Even as Josh Duggar claims his trial is a rigged witch hunt, his attorneys are preparing his actual defense.
The prosecution has a lot of evidence, including digital records of the heinous illegal material being accessed.
Josh stands little chance of proving that the crime didn't happen, but could try to argue that he didn't do it.
Is there any chance that Josh has an actual alibi? The prosecution wants to know.
As we have extensively reported over the past six months, Josh Duggar was arrested this past spring.
He was charged with receiving and possessing photos and videos depicting the sexual abuse of extremely young girls.
Josh entered a plea of not guilty and his trial is set to begin on November 30.
The UK's The Sun reports that prosecutors have asked the court to require that Josh's team share details of their defense.
Or rather, one detail in particular.
They want the judge to order Team Josh to provide "any intended alibi defense."
The prosecution's request stipulates that "such notice include each specific place where the Defendant claims to have been at the time of the alleged offense."
The court wants to know where Josh will claim to have been "on or about May 14, 2019 through May 16, 2019.
The timeframe is "between approximately 11:00 AM to 7:00 PM each day."
Investigators believe that Josh was right there at his computer (and, while downloads took place, nearby) at Wholesale Motors in Tontitown, Arkansas.
Prosecutors are requesting "the name, address, and telephone number of each alibi witness on whom the Defendent intends to rely."
There's a little bit of legal speak here, but we can break this down.

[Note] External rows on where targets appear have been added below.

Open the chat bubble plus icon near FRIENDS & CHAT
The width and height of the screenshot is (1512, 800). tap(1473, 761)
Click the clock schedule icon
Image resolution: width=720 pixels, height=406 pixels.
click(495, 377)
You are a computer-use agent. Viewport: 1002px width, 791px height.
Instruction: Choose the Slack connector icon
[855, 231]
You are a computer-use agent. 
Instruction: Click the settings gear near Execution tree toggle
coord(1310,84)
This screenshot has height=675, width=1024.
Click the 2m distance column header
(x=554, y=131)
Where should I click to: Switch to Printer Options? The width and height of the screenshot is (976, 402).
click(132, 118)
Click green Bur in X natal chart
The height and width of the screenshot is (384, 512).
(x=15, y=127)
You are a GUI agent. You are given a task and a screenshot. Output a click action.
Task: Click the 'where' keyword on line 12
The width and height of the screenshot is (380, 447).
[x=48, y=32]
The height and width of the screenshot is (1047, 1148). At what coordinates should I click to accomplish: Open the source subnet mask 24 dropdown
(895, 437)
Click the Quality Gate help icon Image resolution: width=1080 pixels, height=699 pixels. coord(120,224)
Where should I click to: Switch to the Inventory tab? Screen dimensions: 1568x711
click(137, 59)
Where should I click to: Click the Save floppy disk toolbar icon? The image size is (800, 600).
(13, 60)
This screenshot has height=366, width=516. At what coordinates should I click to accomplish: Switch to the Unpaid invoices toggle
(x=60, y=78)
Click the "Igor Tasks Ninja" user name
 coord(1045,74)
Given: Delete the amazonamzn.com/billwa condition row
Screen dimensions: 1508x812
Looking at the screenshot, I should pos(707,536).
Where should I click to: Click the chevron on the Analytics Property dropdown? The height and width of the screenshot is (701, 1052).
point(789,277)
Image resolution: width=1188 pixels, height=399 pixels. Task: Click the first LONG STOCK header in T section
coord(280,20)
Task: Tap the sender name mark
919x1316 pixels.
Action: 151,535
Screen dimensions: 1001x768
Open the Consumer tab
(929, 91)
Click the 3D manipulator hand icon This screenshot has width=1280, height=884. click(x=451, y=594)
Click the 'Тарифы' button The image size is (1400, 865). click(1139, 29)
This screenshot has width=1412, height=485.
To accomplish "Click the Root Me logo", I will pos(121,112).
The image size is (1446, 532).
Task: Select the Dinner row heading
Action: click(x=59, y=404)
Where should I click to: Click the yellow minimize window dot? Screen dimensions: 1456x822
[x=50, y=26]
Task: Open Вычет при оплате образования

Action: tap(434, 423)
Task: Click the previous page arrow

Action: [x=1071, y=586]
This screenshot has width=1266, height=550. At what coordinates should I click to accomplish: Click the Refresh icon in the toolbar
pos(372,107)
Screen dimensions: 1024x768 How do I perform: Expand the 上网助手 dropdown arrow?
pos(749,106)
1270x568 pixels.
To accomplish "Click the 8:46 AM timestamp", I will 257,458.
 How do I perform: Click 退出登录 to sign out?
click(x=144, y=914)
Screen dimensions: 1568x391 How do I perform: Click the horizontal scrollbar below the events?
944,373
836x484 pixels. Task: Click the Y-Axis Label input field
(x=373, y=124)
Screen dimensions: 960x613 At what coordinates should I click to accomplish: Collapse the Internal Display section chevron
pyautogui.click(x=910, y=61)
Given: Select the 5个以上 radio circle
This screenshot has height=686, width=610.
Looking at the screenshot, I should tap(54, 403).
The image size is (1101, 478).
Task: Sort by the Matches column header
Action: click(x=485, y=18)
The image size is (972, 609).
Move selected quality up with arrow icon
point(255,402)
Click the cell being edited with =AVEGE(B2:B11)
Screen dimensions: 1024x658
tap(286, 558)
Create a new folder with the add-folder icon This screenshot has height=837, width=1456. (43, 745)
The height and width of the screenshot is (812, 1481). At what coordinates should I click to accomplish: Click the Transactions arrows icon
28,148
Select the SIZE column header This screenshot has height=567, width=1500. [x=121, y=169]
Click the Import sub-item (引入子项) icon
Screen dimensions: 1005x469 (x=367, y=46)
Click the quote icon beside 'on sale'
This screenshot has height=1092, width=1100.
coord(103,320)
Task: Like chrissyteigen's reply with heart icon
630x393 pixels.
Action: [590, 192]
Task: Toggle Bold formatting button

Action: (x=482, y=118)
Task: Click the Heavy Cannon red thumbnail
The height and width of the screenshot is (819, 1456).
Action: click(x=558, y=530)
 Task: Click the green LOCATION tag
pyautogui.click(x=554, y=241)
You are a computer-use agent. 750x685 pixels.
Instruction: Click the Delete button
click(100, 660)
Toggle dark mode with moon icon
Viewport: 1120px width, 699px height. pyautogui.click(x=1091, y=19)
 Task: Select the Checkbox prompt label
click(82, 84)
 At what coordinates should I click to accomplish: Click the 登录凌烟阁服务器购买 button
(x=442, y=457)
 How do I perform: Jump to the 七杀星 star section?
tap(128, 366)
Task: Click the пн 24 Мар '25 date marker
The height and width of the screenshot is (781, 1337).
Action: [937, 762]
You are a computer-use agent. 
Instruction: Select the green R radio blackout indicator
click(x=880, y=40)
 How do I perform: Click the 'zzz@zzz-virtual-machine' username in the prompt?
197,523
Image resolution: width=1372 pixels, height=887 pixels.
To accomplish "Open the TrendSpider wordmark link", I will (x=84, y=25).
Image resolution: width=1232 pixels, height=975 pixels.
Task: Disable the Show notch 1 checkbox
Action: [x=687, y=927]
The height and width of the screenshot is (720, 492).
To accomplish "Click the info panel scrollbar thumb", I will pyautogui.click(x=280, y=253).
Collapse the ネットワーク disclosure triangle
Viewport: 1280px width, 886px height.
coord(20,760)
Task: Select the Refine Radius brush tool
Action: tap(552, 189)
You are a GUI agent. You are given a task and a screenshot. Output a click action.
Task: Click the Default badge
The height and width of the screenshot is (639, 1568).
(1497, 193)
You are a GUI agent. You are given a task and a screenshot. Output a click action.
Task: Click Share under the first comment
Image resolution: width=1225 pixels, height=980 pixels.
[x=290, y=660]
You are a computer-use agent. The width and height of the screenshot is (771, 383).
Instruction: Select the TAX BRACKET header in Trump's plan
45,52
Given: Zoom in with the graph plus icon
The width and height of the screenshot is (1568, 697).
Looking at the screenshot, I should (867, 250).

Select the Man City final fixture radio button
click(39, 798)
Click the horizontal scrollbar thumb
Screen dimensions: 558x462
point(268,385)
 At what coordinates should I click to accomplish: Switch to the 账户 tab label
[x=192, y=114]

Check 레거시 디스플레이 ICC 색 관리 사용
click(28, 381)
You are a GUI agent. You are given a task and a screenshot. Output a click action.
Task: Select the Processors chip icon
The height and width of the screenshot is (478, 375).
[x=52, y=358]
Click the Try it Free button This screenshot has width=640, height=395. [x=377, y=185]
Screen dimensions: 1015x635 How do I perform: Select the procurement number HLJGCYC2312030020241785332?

Josh would not necessarily have needed to hover over his computer while the illegal downloads took place.
"Whoever" accessed the heinous material would have needed to initialize the download and possibly check on it over time.
Josh's defense strategy may include claiming that they can prove that he was somewhere else altogether.
If Josh intends to demonstrate that he was not accessing his computer during the download at any point, he'll need evidence.
It is unlikely that he appeared on camera somewhere for the duration of the period for which he needs an alibi.
But he might ask someone to testify in court that Josh was with them the whole time.
The prosecution will need to prepare for that.
Just as prosecutors turned over discovery to Josh's team, they want to sift through the defense's witnesses too.
If someone is going to claim that they are Josh's alibi witness, prosecutors will need to look into the matter.
The vetting of witnesses on both sides is a standard practice, especially in a high-stakes trial.
Josh is facing many years - potentially - behind bars if he is convicted.
The prosecution wants that to happen. Josh's high priced legal team does not.
There is a real risk that potential jurors could become overwhelmed by the technological element in this case.
Peer-to-peer file-sharing technology is not that complicated, but as we have warned, Josh's attorneys hope to bog down the trial with details.
If one juror watched Game of Thrones without an HBO subscription, however, they can probably explain it to the others when it's time for deliberations.